— Start INFORMATION GIVEN —
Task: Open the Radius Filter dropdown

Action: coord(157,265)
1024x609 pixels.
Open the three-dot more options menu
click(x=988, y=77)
— End INFORMATION GIVEN —
**GOAL OF THE EXERCISE:** Identify each line of the material above that contains the word "Open", and copy those lines.

**IN RESPONSE:**
Task: Open the Radius Filter dropdown
Open the three-dot more options menu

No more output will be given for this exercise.